The chap best known for owning Pendragon Castle is Hugh de Morville and he probably occupied it after Henry II’s campaign in Scotland. The name de Morville might ring bells. In addition to being Lord of Westmorland he’s also one of the four knights who helpfully murdered Thomas Becket in Canterbury Cathedral in 1170 after listening to Henry II ranting about troublesome priests. Instead of the expected reward de Morville found himself kicked out of his properties with a flea in his ear. Ultimately the castle passed through a couple of families beginning with the de Viponts who were de Morville relations before ending up in Clifford hands through the inheritance of Idonea de Vipont.

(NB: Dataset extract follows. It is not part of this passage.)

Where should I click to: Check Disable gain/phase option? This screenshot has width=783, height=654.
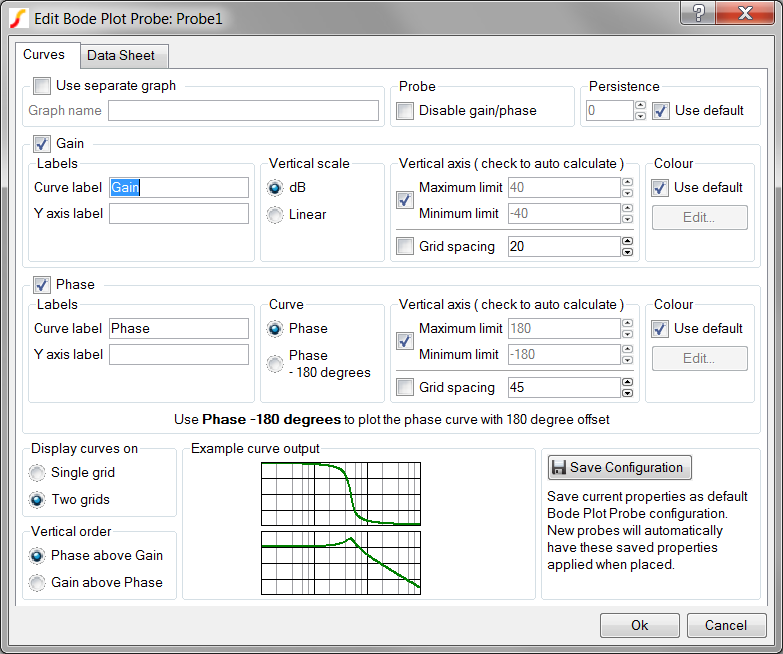pos(405,111)
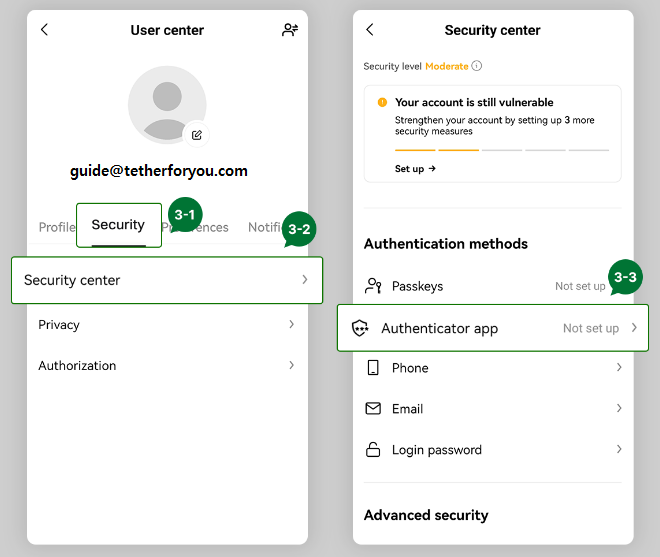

It was 1660 when Lady Anne Clifford turned her attention to rebuilding Pendragon castle “at great cost and charges.” She noted in her diary that she stayed in Pendragon for three nights on 14 october 1661. She went on to renovate Mallerstang Chapel as well as ensuring that Pendragon had all the amenities including a brewhouse and a wash house. Spence records that the hearth returns reveal that there were twelve fire places in Pendragon and that Lady Anne Clifford wrote her will whilst she stayed there.
After Lady Anne Clifford’s time it returned to ruin and even in the seventeenth century during her time it had acquired the tradition of belonging to Uther Pendragon – in one version he died there when the Saxons took the castle. But just so we’re quite clear the ruins on display today were definitely built in the twelfth century as Mallerstang Castle although Westwood and Simpson observe that the de Cliffords might have renamed it during the reign of Edward I when there was a fashion of all things Arthurian.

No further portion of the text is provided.